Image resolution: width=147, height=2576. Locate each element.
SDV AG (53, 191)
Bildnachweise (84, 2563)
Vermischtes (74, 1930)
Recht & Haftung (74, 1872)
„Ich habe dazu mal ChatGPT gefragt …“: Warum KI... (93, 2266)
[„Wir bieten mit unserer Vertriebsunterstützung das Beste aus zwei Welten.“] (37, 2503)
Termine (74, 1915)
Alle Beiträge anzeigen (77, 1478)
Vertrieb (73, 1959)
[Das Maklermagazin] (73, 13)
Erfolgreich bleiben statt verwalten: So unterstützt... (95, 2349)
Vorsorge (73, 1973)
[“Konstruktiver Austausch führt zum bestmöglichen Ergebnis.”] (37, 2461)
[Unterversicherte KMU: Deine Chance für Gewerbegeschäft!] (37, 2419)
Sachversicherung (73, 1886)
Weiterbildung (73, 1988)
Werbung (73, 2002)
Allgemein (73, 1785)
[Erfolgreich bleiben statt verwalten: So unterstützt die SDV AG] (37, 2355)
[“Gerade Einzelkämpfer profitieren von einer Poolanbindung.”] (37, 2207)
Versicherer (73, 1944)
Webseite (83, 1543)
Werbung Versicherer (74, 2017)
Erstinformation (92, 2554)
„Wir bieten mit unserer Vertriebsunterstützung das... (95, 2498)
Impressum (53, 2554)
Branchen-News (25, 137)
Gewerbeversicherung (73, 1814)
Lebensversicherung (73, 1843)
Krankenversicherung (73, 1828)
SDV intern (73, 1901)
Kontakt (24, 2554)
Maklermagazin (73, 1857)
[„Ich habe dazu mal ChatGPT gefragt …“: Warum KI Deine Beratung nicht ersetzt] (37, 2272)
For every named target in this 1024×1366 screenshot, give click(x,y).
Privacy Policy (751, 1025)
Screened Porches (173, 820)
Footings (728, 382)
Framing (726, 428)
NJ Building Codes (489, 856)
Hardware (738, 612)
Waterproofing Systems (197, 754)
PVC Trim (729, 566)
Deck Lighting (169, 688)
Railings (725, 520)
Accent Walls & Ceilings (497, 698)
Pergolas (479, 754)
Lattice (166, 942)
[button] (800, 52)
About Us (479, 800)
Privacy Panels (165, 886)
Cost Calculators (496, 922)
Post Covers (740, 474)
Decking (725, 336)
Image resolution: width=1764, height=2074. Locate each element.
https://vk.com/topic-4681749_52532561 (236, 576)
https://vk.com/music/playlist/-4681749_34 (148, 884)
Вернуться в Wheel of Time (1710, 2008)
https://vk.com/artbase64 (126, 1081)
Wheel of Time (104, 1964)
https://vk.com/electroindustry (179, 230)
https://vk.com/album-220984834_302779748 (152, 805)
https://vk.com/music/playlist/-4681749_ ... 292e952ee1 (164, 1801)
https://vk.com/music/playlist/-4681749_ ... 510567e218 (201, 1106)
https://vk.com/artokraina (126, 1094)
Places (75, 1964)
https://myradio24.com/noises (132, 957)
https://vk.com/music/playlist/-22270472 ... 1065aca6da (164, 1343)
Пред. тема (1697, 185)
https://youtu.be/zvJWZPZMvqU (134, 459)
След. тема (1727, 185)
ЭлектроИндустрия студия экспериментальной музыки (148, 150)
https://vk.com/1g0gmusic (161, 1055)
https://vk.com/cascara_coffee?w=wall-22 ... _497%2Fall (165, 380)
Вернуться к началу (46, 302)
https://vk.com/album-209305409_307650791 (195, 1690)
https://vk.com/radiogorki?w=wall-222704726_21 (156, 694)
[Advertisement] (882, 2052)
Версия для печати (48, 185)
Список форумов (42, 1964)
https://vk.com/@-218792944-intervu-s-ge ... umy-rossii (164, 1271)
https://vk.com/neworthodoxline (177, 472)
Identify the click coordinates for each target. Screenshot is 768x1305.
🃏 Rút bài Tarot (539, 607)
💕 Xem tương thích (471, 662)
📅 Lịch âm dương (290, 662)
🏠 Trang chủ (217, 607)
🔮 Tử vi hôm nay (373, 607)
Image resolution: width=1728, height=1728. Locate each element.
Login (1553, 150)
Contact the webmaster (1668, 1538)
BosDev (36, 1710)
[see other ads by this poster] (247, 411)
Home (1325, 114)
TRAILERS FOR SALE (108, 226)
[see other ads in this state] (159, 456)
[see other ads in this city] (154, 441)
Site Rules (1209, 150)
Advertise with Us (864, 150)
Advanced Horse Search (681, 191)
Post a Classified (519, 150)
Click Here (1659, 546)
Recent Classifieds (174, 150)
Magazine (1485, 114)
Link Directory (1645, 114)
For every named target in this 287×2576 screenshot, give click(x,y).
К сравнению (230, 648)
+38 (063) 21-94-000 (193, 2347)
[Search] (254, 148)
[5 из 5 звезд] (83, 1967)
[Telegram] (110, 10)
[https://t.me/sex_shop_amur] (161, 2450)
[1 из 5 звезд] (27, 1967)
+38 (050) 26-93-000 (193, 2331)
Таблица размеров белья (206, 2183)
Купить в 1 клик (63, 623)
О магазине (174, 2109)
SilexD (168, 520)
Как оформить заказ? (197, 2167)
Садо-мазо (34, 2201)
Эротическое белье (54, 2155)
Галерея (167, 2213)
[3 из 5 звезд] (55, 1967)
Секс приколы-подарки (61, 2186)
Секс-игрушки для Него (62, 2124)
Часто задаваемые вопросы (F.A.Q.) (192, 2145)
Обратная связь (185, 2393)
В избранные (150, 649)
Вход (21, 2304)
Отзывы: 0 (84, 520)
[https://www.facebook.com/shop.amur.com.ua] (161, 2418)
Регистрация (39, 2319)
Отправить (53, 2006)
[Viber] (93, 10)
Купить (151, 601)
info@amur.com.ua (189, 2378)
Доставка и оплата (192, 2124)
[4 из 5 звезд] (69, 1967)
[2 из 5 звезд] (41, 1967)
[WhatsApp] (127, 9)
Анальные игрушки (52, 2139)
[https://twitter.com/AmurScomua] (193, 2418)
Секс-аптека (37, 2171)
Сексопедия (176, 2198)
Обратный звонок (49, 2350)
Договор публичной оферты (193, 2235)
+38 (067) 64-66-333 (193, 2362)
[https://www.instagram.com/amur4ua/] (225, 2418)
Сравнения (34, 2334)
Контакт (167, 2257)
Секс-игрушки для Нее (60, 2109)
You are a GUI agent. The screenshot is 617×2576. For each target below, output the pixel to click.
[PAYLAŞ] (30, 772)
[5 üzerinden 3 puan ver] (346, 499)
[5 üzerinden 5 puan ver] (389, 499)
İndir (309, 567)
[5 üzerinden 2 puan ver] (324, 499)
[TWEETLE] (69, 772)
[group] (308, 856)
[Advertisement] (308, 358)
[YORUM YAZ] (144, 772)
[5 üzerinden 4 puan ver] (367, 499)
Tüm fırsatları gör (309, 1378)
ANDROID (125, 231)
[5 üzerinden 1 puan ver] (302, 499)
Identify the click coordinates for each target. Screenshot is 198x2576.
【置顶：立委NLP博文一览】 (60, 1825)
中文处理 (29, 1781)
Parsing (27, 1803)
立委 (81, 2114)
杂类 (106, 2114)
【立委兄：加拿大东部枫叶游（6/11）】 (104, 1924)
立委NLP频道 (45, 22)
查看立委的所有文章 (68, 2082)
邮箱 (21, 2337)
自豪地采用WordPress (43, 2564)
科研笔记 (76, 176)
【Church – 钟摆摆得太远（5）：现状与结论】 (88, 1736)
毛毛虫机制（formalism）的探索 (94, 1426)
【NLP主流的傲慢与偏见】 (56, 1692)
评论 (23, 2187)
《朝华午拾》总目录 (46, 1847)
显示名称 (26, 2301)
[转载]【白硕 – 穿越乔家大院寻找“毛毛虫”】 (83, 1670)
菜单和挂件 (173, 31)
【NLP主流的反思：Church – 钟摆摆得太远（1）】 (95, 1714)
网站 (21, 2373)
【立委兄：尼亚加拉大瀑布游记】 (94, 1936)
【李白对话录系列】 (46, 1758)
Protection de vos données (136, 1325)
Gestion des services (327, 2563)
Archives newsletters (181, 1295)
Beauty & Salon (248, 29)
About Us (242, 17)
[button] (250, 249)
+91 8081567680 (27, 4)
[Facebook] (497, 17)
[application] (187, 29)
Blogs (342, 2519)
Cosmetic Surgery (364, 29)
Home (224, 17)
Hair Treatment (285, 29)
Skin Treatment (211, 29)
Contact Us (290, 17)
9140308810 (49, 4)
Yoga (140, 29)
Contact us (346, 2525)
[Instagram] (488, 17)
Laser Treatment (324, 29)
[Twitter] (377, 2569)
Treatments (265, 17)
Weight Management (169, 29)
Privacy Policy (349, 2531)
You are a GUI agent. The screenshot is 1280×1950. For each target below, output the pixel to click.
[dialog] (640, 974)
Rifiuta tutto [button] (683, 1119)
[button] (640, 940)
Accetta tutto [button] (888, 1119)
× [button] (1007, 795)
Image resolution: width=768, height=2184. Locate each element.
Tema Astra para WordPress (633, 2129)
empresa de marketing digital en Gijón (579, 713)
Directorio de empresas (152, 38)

**EXERCISE INSTRUCTIONS**
The lines above, from the start of the records through the one containing "Erstinformation (92, 2554)", are to be printed exactly, and nothing else is to be included.

**COMPLETED TASK**
Image resolution: width=147, height=2576. Locate each element.
SDV AG (53, 191)
Bildnachweise (84, 2563)
Vermischtes (74, 1930)
Recht & Haftung (74, 1872)
„Ich habe dazu mal ChatGPT gefragt …“: Warum KI... (93, 2266)
[„Wir bieten mit unserer Vertriebsunterstützung das Beste aus zwei Welten.“] (37, 2503)
Termine (74, 1915)
Alle Beiträge anzeigen (77, 1478)
Vertrieb (73, 1959)
[Das Maklermagazin] (73, 13)
Erfolgreich bleiben statt verwalten: So unterstützt... (95, 2349)
Vorsorge (73, 1973)
[“Konstruktiver Austausch führt zum bestmöglichen Ergebnis.”] (37, 2461)
[Unterversicherte KMU: Deine Chance für Gewerbegeschäft!] (37, 2419)
Sachversicherung (73, 1886)
Weiterbildung (73, 1988)
Werbung (73, 2002)
Allgemein (73, 1785)
[Erfolgreich bleiben statt verwalten: So unterstützt die SDV AG] (37, 2355)
[“Gerade Einzelkämpfer profitieren von einer Poolanbindung.”] (37, 2207)
Versicherer (73, 1944)
Webseite (83, 1543)
Werbung Versicherer (74, 2017)
Erstinformation (92, 2554)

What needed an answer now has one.